*What you should do*:
If a line of the data below holds the string "will", copy it.

*Records provided*:
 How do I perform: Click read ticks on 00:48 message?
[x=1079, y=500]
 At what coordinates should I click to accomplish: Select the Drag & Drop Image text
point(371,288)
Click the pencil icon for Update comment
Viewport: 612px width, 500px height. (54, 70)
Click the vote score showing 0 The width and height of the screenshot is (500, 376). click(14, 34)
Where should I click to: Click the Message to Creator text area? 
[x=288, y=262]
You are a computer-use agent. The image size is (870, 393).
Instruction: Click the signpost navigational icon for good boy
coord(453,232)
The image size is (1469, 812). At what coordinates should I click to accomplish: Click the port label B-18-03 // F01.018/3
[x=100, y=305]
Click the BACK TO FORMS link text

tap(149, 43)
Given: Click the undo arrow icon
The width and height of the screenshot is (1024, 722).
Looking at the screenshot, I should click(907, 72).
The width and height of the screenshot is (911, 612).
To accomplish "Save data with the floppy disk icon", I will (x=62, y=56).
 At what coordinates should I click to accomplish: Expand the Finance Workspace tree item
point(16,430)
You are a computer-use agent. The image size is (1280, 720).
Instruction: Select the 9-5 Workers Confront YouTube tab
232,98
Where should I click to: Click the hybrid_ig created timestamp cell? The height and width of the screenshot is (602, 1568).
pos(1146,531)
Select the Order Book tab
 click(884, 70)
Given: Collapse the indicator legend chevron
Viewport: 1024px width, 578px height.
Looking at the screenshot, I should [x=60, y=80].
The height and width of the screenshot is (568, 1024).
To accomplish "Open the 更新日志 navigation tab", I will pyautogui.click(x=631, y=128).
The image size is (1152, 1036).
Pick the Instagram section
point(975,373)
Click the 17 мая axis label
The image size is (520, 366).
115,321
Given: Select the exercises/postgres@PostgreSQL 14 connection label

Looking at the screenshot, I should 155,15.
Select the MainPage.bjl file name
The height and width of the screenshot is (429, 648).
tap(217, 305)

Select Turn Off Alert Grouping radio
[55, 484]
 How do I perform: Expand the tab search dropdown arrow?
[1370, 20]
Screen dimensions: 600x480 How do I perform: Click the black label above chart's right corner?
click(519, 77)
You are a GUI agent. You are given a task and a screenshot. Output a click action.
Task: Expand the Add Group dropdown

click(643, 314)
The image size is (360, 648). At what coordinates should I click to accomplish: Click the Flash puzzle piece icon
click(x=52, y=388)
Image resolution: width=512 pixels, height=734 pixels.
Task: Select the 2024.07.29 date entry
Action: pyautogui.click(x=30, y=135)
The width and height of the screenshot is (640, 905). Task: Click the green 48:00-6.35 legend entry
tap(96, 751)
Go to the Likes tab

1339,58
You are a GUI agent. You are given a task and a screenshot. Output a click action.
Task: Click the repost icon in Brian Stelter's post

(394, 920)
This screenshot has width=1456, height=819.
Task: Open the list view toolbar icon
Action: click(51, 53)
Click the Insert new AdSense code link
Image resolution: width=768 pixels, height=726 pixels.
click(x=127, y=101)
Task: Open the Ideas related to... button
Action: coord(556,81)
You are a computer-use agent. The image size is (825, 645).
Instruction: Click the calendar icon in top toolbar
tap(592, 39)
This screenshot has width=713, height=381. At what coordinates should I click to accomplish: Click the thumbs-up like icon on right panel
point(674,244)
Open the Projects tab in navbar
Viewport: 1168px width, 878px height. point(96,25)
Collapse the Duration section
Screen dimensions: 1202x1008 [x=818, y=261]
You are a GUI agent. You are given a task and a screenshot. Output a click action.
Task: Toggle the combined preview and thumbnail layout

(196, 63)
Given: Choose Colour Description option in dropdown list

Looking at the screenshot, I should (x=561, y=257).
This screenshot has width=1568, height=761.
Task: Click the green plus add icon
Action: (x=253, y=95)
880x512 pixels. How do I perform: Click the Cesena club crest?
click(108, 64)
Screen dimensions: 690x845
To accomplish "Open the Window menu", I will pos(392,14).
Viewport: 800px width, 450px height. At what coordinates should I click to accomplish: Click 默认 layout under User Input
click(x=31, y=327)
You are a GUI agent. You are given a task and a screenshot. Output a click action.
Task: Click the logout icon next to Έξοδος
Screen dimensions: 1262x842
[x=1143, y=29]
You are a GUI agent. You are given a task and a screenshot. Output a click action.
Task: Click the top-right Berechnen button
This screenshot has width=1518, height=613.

*The completed task*:
To accomplish "Save data with the floppy disk icon", I will (x=62, y=56).
To accomplish "Open the 更新日志 navigation tab", I will pyautogui.click(x=631, y=128).
To accomplish "Open the Window menu", I will pos(392,14).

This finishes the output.